What you should do ▸
Rewrite the data below, swapping "Identify" for "Find" everywhere it occurs and leaving everything else unchanged.

[Rows showing where targets appear]
=-=-=

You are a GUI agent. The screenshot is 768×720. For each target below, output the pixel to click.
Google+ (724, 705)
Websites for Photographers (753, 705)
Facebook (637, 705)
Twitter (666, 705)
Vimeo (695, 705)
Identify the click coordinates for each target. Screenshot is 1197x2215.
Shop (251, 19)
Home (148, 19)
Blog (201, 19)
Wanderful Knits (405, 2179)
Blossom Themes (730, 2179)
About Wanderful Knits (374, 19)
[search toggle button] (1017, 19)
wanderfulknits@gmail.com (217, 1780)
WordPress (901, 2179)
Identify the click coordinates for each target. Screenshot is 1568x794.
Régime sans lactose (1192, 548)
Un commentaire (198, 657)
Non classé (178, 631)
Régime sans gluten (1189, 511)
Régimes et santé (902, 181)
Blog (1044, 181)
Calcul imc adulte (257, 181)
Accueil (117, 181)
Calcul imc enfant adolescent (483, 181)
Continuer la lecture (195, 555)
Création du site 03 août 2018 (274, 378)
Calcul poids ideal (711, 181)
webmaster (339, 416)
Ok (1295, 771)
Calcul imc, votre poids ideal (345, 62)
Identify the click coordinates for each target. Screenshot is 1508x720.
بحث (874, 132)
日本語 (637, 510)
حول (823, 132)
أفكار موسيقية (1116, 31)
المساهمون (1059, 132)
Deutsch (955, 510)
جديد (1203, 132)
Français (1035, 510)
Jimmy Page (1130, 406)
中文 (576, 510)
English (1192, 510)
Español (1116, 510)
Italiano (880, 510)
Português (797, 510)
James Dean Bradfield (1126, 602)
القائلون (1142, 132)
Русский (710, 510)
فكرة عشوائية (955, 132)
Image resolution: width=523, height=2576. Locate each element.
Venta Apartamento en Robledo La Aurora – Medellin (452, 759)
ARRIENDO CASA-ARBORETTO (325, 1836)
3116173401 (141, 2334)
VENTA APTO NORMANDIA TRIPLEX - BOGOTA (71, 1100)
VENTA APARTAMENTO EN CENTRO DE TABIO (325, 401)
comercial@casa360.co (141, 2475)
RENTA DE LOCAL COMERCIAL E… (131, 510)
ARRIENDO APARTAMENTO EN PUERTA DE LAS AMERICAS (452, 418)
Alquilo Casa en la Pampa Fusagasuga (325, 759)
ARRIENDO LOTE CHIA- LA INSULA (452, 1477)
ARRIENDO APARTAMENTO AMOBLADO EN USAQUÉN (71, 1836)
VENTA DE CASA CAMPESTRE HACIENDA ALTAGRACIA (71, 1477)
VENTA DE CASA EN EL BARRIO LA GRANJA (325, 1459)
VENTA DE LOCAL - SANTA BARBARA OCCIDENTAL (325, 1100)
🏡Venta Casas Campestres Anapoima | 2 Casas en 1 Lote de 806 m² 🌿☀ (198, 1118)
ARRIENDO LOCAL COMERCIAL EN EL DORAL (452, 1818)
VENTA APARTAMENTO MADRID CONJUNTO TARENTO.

=-=-=

Exercise solution ▸
You are a GUI agent. The screenshot is 768×720. For each target below, output the pixel to click.
Google+ (724, 705)
Websites for Photographers (753, 705)
Facebook (637, 705)
Twitter (666, 705)
Vimeo (695, 705)
Find the click coordinates for each target. Screenshot is 1197x2215.
Shop (251, 19)
Home (148, 19)
Blog (201, 19)
Wanderful Knits (405, 2179)
Blossom Themes (730, 2179)
About Wanderful Knits (374, 19)
[search toggle button] (1017, 19)
wanderfulknits@gmail.com (217, 1780)
WordPress (901, 2179)
Find the click coordinates for each target. Screenshot is 1568x794.
Régime sans lactose (1192, 548)
Un commentaire (198, 657)
Non classé (178, 631)
Régime sans gluten (1189, 511)
Régimes et santé (902, 181)
Blog (1044, 181)
Calcul imc adulte (257, 181)
Accueil (117, 181)
Calcul imc enfant adolescent (483, 181)
Continuer la lecture (195, 555)
Création du site 03 août 2018 (274, 378)
Calcul poids ideal (711, 181)
webmaster (339, 416)
Ok (1295, 771)
Calcul imc, votre poids ideal (345, 62)
Find the click coordinates for each target. Screenshot is 1508x720.
بحث (874, 132)
日本語 (637, 510)
حول (823, 132)
أفكار موسيقية (1116, 31)
المساهمون (1059, 132)
Deutsch (955, 510)
جديد (1203, 132)
Français (1035, 510)
Jimmy Page (1130, 406)
中文 (576, 510)
English (1192, 510)
Español (1116, 510)
Italiano (880, 510)
Português (797, 510)
James Dean Bradfield (1126, 602)
القائلون (1142, 132)
Русский (710, 510)
فكرة عشوائية (955, 132)
Image resolution: width=523, height=2576. Locate each element.
Venta Apartamento en Robledo La Aurora – Medellin (452, 759)
ARRIENDO CASA-ARBORETTO (325, 1836)
3116173401 (141, 2334)
VENTA APTO NORMANDIA TRIPLEX - BOGOTA (71, 1100)
VENTA APARTAMENTO EN CENTRO DE TABIO (325, 401)
comercial@casa360.co (141, 2475)
RENTA DE LOCAL COMERCIAL E… (131, 510)
ARRIENDO APARTAMENTO EN PUERTA DE LAS AMERICAS (452, 418)
Alquilo Casa en la Pampa Fusagasuga (325, 759)
ARRIENDO LOTE CHIA- LA INSULA (452, 1477)
ARRIENDO APARTAMENTO AMOBLADO EN USAQUÉN (71, 1836)
VENTA DE CASA CAMPESTRE HACIENDA ALTAGRACIA (71, 1477)
VENTA DE CASA EN EL BARRIO LA GRANJA (325, 1459)
VENTA DE LOCAL - SANTA BARBARA OCCIDENTAL (325, 1100)
🏡Venta Casas Campestres Anapoima | 2 Casas en 1 Lote de 806 m² 🌿☀ (198, 1118)
ARRIENDO LOCAL COMERCIAL EN EL DORAL (452, 1818)
VENTA APARTAMENTO MADRID CONJUNTO TARENTO.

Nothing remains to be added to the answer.